Dans la majorité des cas, une SARL est dissoute suite à l'initiative des associés ou suite à une décision de la justice.

2. PROCEDURE ET DISSOLUTION A l'INITIATIVE DES ASSOCIES

La procédure :

AGE--►Nommination--►Publication--►enregistrement--►Dépôt--►Inscription 

Après avoir constaté une des raisons déclenchant la dissolution, les associés se réunissent en assemblée générale extra-ordinaire pour prendre position sur la proposition de dissolution. C'est au cours de cette même réunion qu'un liquidateur est nommé. (Au cas où la dissolution est décidée par un juge, c'est  lui même qui, dans le jugement, nomme le liquidateur qui pourra être soit parmi les associés ou soit un tiers.

La nomination du liquidateur est une phase importante, pour être opposable aux tiers, elle devra être publiée dans un journal d'annonces légales. 

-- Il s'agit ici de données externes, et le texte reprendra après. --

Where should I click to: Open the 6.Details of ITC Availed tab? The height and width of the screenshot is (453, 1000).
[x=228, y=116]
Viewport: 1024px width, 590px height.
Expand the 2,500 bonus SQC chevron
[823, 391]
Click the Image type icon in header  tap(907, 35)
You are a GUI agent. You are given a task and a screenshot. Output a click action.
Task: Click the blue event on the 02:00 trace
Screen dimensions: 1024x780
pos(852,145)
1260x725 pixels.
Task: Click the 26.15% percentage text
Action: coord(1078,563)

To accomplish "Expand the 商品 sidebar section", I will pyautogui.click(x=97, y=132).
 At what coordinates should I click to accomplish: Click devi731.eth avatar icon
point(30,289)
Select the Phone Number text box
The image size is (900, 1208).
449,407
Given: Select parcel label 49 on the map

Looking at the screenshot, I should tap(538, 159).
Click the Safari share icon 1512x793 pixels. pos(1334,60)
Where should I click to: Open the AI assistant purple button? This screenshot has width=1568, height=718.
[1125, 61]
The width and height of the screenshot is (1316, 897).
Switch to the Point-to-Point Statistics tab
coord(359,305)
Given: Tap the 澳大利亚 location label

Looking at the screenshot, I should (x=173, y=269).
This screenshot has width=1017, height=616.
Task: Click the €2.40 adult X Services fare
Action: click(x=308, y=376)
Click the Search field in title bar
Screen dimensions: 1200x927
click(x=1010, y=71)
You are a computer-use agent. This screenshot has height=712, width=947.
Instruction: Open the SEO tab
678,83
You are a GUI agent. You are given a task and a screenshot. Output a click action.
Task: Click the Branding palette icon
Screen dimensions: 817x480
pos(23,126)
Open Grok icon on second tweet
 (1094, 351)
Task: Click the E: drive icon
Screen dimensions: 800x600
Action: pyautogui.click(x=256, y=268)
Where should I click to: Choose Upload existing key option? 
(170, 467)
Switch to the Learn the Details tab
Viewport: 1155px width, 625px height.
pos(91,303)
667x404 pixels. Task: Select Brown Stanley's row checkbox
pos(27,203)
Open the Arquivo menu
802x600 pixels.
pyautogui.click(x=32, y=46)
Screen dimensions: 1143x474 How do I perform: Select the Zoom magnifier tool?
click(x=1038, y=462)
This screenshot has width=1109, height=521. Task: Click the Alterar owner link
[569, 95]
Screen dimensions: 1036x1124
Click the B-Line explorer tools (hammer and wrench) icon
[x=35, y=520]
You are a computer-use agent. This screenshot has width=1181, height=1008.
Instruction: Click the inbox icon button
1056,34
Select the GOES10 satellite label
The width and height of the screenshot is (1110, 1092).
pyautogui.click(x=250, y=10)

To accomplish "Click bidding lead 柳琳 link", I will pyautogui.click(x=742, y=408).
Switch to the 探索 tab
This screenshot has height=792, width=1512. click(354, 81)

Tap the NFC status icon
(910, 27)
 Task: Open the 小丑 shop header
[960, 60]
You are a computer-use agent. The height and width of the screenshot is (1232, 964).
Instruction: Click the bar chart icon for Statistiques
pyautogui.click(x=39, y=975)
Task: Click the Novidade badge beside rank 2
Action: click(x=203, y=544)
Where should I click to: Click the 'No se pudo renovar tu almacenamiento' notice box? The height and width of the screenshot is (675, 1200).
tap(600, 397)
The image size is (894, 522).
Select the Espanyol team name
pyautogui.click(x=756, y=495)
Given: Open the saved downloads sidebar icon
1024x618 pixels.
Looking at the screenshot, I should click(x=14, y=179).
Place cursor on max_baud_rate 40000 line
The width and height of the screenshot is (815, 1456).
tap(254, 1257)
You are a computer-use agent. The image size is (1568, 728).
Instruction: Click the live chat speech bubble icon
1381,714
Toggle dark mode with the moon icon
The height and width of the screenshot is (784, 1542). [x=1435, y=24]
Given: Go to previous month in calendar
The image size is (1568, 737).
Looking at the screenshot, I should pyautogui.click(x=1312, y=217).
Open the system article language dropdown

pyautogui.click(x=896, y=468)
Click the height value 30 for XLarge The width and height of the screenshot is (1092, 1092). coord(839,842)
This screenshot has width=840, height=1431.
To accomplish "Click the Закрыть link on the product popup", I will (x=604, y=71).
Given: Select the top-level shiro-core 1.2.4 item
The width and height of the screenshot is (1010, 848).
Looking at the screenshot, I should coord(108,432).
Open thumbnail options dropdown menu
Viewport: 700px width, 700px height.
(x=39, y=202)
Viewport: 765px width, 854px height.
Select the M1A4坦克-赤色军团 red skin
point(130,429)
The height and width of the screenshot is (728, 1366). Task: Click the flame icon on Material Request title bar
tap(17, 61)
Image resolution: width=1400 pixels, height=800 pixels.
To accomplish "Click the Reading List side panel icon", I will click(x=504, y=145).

La décision de la dissolution devra être aussi enregistrée à la recette des impôts.

Ensuite de quoi, un dépôt de cette même décision sera déposée en seux exemplaires au greffe du tribunal de commerce. Par après, le greffe se chargera de publier aussi la décision au BODDAC

Enfin, dans un délai d'un mois suivant la dissolution , il faudra faire une inscription modificative au RCS (Registre du Commerce et des Sociétés).